Work to be completed: Every line of the material below, from the top through the line with "Click the pause", should be reproduced exactly.

Data for processing:

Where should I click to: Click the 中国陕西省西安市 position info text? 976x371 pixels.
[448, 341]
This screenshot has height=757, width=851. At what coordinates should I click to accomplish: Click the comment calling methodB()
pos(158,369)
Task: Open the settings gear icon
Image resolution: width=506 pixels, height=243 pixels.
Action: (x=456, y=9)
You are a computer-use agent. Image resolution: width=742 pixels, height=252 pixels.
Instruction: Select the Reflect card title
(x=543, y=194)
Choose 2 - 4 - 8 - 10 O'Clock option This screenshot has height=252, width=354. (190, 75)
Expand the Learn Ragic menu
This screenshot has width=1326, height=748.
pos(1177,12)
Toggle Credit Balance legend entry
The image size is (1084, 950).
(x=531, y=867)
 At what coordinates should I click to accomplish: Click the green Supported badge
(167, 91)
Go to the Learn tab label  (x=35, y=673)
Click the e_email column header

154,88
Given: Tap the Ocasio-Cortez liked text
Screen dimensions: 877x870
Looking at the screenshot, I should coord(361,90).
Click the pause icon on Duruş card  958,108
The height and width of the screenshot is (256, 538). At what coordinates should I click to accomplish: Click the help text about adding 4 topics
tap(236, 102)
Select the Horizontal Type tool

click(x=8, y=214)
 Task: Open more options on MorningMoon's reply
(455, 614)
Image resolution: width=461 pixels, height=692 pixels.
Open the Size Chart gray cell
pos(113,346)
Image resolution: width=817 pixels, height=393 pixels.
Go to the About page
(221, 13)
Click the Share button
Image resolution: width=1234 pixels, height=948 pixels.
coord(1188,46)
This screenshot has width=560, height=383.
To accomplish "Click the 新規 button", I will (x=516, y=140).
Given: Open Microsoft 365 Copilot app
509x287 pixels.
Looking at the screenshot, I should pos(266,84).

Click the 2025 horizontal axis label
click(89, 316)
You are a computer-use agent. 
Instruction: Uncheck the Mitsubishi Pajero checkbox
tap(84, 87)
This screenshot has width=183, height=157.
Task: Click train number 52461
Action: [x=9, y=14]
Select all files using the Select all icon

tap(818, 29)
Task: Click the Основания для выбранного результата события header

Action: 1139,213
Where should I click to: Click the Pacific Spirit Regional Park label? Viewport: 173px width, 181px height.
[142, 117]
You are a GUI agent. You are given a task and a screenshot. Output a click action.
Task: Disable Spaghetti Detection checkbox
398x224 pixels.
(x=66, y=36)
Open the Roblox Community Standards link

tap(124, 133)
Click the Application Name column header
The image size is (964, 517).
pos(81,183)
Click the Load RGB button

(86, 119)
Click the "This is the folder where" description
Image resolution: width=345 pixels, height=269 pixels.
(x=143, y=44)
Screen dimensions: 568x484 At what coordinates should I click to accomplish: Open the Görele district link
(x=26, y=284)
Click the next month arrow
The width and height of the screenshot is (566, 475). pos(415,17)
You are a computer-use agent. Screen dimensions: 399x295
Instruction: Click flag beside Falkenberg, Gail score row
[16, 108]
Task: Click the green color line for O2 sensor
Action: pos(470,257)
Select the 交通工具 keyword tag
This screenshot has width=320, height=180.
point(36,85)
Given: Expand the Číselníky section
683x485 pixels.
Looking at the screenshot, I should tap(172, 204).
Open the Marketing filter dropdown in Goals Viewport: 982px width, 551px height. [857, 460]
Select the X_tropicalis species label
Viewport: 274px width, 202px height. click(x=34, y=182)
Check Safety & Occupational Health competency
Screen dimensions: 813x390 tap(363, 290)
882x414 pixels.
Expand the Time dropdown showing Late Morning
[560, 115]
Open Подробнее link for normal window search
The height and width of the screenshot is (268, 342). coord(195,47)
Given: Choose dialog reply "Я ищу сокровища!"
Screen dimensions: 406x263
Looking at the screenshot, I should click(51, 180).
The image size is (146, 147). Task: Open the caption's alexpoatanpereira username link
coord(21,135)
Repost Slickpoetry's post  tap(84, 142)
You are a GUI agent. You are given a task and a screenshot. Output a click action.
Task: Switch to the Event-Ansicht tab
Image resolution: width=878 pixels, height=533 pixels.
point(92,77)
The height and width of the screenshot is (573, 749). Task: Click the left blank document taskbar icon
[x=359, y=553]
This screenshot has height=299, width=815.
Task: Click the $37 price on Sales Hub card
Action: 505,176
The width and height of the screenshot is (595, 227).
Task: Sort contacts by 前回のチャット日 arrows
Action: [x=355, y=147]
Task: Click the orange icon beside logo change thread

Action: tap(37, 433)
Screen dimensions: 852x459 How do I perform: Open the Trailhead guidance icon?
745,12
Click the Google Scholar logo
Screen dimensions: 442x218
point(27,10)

Answer to this exercise:
Where should I click to: Click the 中国陕西省西安市 position info text? 976x371 pixels.
[448, 341]
This screenshot has height=757, width=851. At what coordinates should I click to accomplish: Click the comment calling methodB()
pos(158,369)
Task: Open the settings gear icon
Image resolution: width=506 pixels, height=243 pixels.
Action: (x=456, y=9)
You are a computer-use agent. Image resolution: width=742 pixels, height=252 pixels.
Instruction: Select the Reflect card title
(x=543, y=194)
Choose 2 - 4 - 8 - 10 O'Clock option This screenshot has height=252, width=354. (190, 75)
Expand the Learn Ragic menu
This screenshot has width=1326, height=748.
pos(1177,12)
Toggle Credit Balance legend entry
The image size is (1084, 950).
(x=531, y=867)
 At what coordinates should I click to accomplish: Click the green Supported badge
(167, 91)
Go to the Learn tab label  (x=35, y=673)
Click the e_email column header

154,88
Given: Tap the Ocasio-Cortez liked text
Screen dimensions: 877x870
Looking at the screenshot, I should coord(361,90).
Click the pause icon on Duruş card  958,108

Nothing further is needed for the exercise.